#### Given problem
Rewrite the rows from the start through the line that contains "click(67, 298)", both ends included and the requests kept. Shift every coordinate in the answers by -131.

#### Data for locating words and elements
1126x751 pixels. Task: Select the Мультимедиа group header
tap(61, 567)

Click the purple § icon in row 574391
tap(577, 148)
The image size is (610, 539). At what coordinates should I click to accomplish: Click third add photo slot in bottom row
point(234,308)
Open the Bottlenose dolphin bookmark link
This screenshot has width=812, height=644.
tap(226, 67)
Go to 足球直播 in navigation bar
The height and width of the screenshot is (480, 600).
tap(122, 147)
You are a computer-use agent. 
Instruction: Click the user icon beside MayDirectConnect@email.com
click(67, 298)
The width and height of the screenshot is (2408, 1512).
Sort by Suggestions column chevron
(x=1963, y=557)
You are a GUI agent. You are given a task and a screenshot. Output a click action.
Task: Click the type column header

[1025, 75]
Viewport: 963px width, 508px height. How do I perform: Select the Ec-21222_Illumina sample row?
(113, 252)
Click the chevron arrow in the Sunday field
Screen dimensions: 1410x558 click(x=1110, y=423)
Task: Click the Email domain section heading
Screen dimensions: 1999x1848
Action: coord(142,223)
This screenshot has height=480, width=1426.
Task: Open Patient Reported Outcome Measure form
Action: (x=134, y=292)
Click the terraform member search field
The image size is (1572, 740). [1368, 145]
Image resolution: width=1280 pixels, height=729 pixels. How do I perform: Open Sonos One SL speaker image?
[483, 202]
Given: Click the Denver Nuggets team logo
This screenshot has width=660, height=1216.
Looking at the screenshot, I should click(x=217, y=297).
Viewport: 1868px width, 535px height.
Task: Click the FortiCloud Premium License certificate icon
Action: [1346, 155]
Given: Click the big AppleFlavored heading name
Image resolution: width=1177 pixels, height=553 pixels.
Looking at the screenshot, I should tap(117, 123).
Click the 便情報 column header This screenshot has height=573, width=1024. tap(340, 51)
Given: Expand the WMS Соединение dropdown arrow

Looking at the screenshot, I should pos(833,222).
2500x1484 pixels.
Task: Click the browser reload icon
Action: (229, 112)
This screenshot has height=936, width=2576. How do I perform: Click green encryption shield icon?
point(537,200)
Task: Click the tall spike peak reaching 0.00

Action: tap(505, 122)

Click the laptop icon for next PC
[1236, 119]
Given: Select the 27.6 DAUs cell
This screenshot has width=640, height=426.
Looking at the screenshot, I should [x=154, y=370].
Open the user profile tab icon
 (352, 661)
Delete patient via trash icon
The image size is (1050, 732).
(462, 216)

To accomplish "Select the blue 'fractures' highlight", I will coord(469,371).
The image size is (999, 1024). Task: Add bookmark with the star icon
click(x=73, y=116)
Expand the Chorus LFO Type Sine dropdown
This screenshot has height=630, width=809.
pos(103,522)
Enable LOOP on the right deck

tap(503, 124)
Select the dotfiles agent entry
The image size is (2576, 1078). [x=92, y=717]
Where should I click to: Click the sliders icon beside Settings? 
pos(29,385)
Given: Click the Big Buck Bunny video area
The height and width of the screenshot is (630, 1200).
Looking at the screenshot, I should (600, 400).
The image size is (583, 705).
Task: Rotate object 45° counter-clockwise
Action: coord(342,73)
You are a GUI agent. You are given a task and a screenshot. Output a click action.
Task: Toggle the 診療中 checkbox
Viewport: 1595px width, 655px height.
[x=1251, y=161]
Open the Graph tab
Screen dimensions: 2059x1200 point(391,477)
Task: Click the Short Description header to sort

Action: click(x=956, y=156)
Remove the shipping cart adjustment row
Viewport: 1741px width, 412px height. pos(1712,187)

#### Answer to the task
1126x751 pixels. Task: Select the Мультимедиа group header
tap(-70, 436)

Click the purple § icon in row 574391
tap(446, 17)
The image size is (610, 539). At what coordinates should I click to accomplish: Click third add photo slot in bottom row
point(103,177)
Open the Bottlenose dolphin bookmark link
This screenshot has width=812, height=644.
tap(95, -64)
Go to 足球直播 in navigation bar
The height and width of the screenshot is (480, 600).
tap(-9, 16)
You are a computer-use agent. 
Instruction: Click the user icon beside MayDirectConnect@email.com
click(-64, 167)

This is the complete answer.